10    Pending the final determination of these claims, interim determinations were made.

Charging of Different Rates

11    The charging of different rates to Isentia, Meltwater and Streem might result in an uneven playing field. Isentia’s concern to avoid this was reflected in cl 6.10 of a licence agreement with CA dated 8 April 2016 (‘the Isentia Licence’). The Isentia Licence was to be effective from 1 July 2016. Clause 6.10 of the Isentia Licence provided:

Copyright Agency will not offer a new licence, or amend an existing licence, providing equivalent rights on these or similar terms to any other organisation providing similar services for a more favourable licence fee unless Copyright Agency has first offered a licence fee at that lower rate.

12    The present debate has arisen because documents produced in the course of the three proceedings have engendered in Isentia the suspicion that CA may not have complied with this clause in as much as that it may have given better terms to Streem and Meltwater. However, the implied undertaking (if it applies) and the express undertakings given by its advisors presently prevent the use of the four documents for any purpose extraneous to the purposes of the three proceedings.
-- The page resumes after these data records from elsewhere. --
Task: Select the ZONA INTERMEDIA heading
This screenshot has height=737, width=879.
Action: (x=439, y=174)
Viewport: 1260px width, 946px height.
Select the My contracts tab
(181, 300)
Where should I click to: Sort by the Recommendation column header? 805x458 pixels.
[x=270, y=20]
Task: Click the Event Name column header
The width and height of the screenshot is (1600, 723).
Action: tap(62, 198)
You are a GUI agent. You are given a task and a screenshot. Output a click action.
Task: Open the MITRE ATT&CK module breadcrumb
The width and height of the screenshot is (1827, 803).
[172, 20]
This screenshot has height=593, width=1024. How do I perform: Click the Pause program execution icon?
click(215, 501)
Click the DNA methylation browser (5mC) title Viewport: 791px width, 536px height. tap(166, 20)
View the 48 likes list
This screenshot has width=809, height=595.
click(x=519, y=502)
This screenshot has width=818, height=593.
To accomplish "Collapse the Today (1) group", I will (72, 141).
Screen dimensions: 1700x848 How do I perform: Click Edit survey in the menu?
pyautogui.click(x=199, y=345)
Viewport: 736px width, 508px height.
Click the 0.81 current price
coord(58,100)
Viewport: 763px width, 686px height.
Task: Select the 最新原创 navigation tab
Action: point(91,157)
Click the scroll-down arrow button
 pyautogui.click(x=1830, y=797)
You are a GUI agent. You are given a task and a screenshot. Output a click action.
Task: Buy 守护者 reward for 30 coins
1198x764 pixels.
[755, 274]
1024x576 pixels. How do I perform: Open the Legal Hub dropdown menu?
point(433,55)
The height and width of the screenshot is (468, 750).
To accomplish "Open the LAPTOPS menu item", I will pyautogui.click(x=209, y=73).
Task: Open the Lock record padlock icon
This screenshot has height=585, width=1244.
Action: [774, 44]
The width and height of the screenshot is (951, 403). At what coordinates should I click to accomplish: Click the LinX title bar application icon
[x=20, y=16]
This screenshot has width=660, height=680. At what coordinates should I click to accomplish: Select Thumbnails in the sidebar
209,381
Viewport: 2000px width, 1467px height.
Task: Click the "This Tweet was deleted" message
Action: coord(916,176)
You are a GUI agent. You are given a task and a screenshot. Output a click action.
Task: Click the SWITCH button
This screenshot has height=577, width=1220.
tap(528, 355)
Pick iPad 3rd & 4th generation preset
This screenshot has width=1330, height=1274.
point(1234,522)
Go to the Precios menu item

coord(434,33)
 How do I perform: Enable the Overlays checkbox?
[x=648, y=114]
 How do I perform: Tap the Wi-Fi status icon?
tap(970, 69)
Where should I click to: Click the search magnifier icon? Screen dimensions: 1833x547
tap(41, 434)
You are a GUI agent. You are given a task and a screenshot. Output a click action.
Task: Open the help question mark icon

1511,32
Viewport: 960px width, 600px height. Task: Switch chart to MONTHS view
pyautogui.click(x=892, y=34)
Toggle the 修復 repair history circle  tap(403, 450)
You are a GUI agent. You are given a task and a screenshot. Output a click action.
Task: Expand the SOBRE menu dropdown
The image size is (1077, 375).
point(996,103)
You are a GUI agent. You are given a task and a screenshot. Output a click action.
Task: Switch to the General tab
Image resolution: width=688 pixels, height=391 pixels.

Consideration of whether to pursue CA for breach of contract and, indeed, pursuit of CA in such a contract suit is a purpose extraneous to the three proceedings.

13    Since there are potentially two sets of undertakings involved it is useful to begin with the express regime which applies to Isentia’s advisors.

The Confidentiality Regime

14    The regime was put in place by orders made in each of the proceedings on 18 July 2019. There are four aspects of the regime which should be noted.

15    First, the regime was self-nominating in that a party could make a claim for various levels of confidentiality by marking a document ‘Restricted Access’, ‘Highly Confidential’ and ‘Confidential’ (collectively referred to as ‘confidential documents’) whereupon different confidentiality obligations would arise. Unless the claim was challenged, its validity did not need to be determined.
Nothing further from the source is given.